• burundidaily

Dernier 8 mars de l’ère Pierre Nkurunziza pour les femmes burundaises

La gent féminine burundaise vient de fêter la dernière journée internationale pour la défense des droits des femmes sous le règne de Pierre Nkurunziza.

C’est sans doute pour la plupart, un ouf de soulagement. Car le long régime de Pierre Nkurunziza a largement avili les femmes burundaises.

Nombre d’entre elles ont été assassinées, kidnappées, violées ou forcées à l’exil. D’autres ont dû reléguer aux oubliettes de l’histoire leur élan de plaidoyer pour la promulgation de la loi fixant le droit, pour les femmes, à l’héritage.

C’est depuis le stade de Gatwaro en province de Kayanza que Pierre Nkurunziza, en personne, a arrêté net toutes les activités relatives aux droits d’héritage pour les femmes (loi sur les successions et les régimes matrimoniaux).

Aucun régime burundais n’aura chosifié la femme burundaise plus que le pouvoir CNDD-FDD.

Mais la dernière fête pour les droits des femmes a, naturellement, été célébrée avec faste et solennité à Gitega, le 9 mars 2020. La veille, Martin Nivyabandi, ministre des droits de la personne humaine, des affaires sociales et du genre avait publié une déclaration circonstancielle teintée de forte démagogie.

« La célébration de cette journée offre une opportunité de se fixer de nouvelles orientations et priorités pour atteindre plus de résultats en matière de protection et de défense des droits des femmes.

Pour les femmes, elle est une occasion de s'évaluer par rapport à leur rôle de pilier de développement durable au sein de leur famille et de leur pays », a-t-il déclaré.

Les femmes burundaises ne devaient donc pas se laisser berner par les beaux discours officiels. Au lieu de baisser la garde, elles devaient continuer à se battre pour faire plier les tyrans et autres dictateurs qui leur volent leur avenir.

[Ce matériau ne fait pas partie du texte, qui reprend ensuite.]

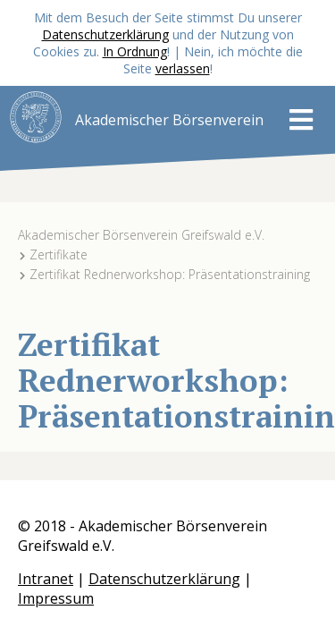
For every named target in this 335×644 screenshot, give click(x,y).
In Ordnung (135, 51)
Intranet (46, 579)
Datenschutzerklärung (105, 34)
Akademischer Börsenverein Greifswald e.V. (141, 234)
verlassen (182, 68)
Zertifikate (58, 254)
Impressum (55, 598)
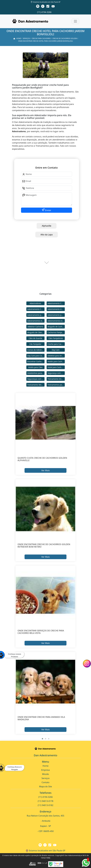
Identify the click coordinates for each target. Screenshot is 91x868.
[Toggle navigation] (75, 21)
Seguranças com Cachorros (36, 379)
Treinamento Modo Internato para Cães (36, 384)
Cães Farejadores (55, 338)
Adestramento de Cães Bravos (56, 309)
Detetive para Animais (56, 355)
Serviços (46, 778)
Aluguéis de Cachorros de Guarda (56, 327)
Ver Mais (45, 470)
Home (46, 766)
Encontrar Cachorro (36, 361)
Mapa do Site (45, 786)
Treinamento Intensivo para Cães (56, 379)
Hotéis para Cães (35, 367)
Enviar (48, 210)
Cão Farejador (35, 344)
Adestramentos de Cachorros (36, 321)
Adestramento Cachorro (56, 303)
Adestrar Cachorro (35, 327)
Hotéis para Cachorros (56, 361)
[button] (42, 739)
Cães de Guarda (36, 338)
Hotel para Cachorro (56, 367)
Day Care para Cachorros (36, 355)
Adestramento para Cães (56, 315)
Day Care (55, 350)
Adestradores (36, 303)
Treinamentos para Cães (56, 384)
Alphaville (47, 226)
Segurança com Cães (56, 373)
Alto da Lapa (46, 235)
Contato (45, 782)
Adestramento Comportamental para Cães (36, 309)
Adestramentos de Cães (56, 321)
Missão (45, 774)
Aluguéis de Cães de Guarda (36, 332)
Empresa (45, 770)
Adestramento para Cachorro (36, 315)
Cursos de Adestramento (36, 350)
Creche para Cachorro (56, 344)
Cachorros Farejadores (56, 332)
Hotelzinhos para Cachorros (36, 373)
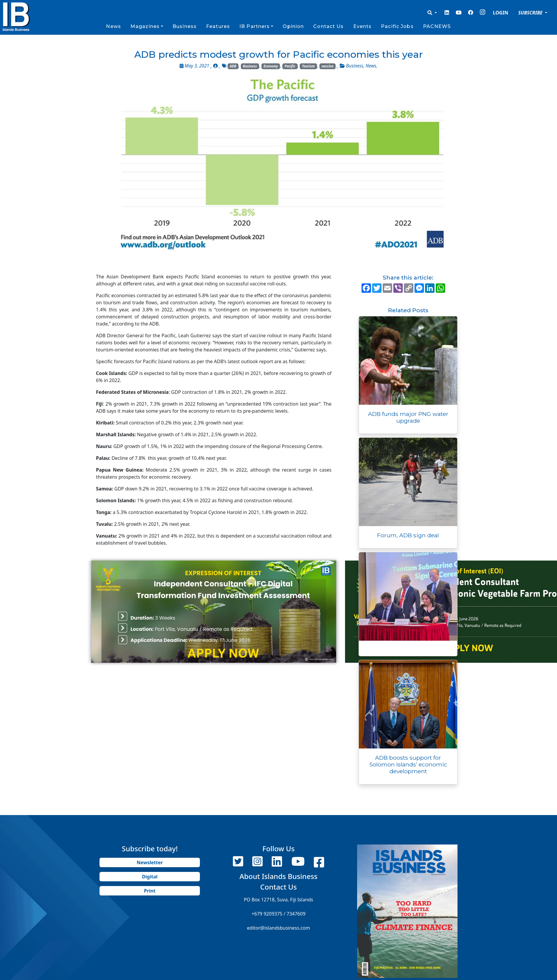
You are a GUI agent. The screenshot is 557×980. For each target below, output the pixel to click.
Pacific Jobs (397, 26)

Pour rappel, le 8 mars 2020 coïncide avec le 25ème anniversaire de l'adoption de la déclaration et du programme d'action de Beijing de 1995, le 20ème anniversaire de l'adoption de la résolution 1325 du conseil de sécurité des Nations unies sur les femmes, la paix et la sécurité ; le 5ème anniversaire des objectifs de développement durable, et aussi au moment où le Burundi entre dans une période électorale.